== GIVEN TEXT

Twelve years ago, Kathy Good and her husband, Dave, were looking forward to the adventures of retirement together – Dave was a district court judge; Kathy was a therapist and licensed social worker.
“Dave started having vision problems,” Kathy recalls. “He was having trouble reading jury instructions. He got new glasses; he had cataract surgery, all to no avail. Eventually it was determined by a neural ophthalmologist that he had something called the visual variant of Alzheimer’s disease.”
Alzheimer’s disease – he was 56 years old.
Suddenly, both of their lives changed dramatically. Kathy began plans to care for David in their home – she became a family caregiver. Caregivers are often thrust into their new roles unexpectedly, with no understanding of services available or how to navigate the systems they’ll encounter.
Kathy was fortunate; she had a background in social work and knew where to start. Using her professional know-how, she assembled what she called the “committee” (services that helped Dave remain independent at home). She considered herself very lucky to have had the means to create a support system for Dave – she knew a vast majority of family caregivers had no help at all. She carried the thought of those caregivers with her as Dave’s needs changed and she adapted to meet those needs for over a decade before he passed in May 2015.
Today, she is well-known in the Cedar Rapids community as a resource for family caregivers. This prompted Tim Charles, Mercy Medical Center-Cedar Rapids President and CEO, to call upon her for insights into an idea for a new program – a community-focused family caregivers center that would offer a wide range of services to improve the overall well-being of family members caring for a chronically ill loved one.

====

§ **TASKS AND EXERCISES**:
a) In the passage on Kathy Good, how old was Dave when he was diagnosed with Alzheimer's disease?
b) Quote the passage on Kathy Good between "Today, she is" and "ill loved one.", inclusive.
The data is separate material, unrelated to the passage on Kathy Good.

== GIVEN DATA

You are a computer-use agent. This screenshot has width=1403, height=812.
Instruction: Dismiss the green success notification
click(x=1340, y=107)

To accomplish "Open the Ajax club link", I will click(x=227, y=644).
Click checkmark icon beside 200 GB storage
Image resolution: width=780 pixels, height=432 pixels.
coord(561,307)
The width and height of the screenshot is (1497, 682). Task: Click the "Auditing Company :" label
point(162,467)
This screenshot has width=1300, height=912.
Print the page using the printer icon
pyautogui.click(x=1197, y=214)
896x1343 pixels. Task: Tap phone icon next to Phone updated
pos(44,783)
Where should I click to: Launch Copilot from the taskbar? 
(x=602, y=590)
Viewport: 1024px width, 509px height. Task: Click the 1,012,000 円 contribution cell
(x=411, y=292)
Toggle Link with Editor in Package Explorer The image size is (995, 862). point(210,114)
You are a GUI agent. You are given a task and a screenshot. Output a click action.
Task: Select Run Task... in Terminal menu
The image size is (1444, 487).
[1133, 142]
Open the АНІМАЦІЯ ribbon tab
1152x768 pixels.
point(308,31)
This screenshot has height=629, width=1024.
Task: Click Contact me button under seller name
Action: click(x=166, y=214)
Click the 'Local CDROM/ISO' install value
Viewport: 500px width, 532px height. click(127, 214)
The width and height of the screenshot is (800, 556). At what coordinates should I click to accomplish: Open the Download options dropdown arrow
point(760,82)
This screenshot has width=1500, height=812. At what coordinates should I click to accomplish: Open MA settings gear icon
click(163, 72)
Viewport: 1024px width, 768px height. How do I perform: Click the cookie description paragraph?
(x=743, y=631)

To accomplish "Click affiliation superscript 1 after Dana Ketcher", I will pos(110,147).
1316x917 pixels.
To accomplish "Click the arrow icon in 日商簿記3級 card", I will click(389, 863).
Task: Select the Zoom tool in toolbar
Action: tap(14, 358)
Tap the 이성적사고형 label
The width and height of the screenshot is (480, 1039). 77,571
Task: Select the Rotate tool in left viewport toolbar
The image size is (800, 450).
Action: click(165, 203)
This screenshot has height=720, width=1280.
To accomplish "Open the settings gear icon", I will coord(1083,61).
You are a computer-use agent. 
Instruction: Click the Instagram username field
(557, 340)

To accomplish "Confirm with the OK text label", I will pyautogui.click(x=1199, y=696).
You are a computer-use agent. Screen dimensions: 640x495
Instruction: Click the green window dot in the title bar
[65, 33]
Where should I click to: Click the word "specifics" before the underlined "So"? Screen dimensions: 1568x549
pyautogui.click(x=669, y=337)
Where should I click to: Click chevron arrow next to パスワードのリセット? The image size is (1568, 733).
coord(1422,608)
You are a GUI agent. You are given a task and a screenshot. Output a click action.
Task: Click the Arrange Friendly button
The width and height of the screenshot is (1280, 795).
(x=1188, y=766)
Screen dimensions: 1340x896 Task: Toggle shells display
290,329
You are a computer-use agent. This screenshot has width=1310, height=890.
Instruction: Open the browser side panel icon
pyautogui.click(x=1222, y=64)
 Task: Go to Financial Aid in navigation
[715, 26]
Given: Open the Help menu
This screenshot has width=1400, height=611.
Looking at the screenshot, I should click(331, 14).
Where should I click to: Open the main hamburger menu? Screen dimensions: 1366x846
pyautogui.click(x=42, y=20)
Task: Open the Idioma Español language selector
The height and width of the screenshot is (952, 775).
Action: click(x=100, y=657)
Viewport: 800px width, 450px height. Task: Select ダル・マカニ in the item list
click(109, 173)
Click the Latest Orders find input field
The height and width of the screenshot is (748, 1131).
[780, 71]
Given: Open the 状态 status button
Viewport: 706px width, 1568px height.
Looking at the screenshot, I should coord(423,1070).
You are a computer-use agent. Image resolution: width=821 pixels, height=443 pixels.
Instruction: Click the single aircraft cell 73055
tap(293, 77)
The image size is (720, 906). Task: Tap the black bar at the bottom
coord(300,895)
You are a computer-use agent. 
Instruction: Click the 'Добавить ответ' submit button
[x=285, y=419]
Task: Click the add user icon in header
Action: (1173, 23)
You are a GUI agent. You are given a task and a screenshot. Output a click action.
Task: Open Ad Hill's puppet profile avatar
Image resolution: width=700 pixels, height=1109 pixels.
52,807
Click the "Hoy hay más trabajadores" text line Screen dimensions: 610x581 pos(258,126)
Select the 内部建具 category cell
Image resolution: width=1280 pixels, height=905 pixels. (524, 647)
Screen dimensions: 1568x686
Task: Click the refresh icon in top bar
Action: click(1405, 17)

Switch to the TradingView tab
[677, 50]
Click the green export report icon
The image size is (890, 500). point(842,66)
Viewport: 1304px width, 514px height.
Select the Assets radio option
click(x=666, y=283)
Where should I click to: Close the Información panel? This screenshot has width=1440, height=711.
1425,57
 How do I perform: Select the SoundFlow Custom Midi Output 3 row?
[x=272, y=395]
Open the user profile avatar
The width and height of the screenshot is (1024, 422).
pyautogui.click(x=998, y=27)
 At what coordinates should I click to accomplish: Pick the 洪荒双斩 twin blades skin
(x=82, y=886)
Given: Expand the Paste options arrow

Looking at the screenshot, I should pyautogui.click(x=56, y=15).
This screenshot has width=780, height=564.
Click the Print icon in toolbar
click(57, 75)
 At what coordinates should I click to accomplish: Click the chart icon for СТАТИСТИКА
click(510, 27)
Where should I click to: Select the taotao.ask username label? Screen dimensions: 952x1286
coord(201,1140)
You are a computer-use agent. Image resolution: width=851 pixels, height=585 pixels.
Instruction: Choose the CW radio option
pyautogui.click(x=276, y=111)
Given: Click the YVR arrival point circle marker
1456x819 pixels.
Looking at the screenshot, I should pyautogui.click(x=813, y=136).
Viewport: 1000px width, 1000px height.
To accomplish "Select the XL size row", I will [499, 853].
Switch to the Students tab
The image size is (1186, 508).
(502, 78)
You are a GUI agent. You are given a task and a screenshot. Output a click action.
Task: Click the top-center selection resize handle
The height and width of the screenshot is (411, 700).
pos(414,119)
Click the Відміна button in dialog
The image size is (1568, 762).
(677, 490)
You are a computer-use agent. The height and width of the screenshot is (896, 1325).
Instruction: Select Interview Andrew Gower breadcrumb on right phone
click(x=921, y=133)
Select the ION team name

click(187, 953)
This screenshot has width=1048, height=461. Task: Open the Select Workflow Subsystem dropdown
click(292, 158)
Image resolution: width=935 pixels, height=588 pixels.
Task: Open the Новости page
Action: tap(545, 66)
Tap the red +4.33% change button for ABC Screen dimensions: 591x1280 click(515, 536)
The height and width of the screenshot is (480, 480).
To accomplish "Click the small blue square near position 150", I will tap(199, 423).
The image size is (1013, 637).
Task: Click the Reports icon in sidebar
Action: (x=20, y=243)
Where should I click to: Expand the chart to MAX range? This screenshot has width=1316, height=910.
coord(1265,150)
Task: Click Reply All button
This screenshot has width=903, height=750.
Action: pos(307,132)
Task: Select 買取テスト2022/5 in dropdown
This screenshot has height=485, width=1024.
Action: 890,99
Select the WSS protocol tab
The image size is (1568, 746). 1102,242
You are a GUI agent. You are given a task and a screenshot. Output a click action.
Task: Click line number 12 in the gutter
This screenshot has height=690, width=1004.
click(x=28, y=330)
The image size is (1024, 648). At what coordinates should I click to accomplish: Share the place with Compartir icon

====

§ **ANSWERS PROVIDED**:
a) He was 56 years old.

b)
Today, she is well-known in the Cedar Rapids community as a resource for family caregivers. This prompted Tim Charles, Mercy Medical Center-Cedar Rapids President and CEO, to call upon her for insights into an idea for a new program – a community-focused family caregivers center that would offer a wide range of services to improve the overall well-being of family members caring for a chronically ill loved one.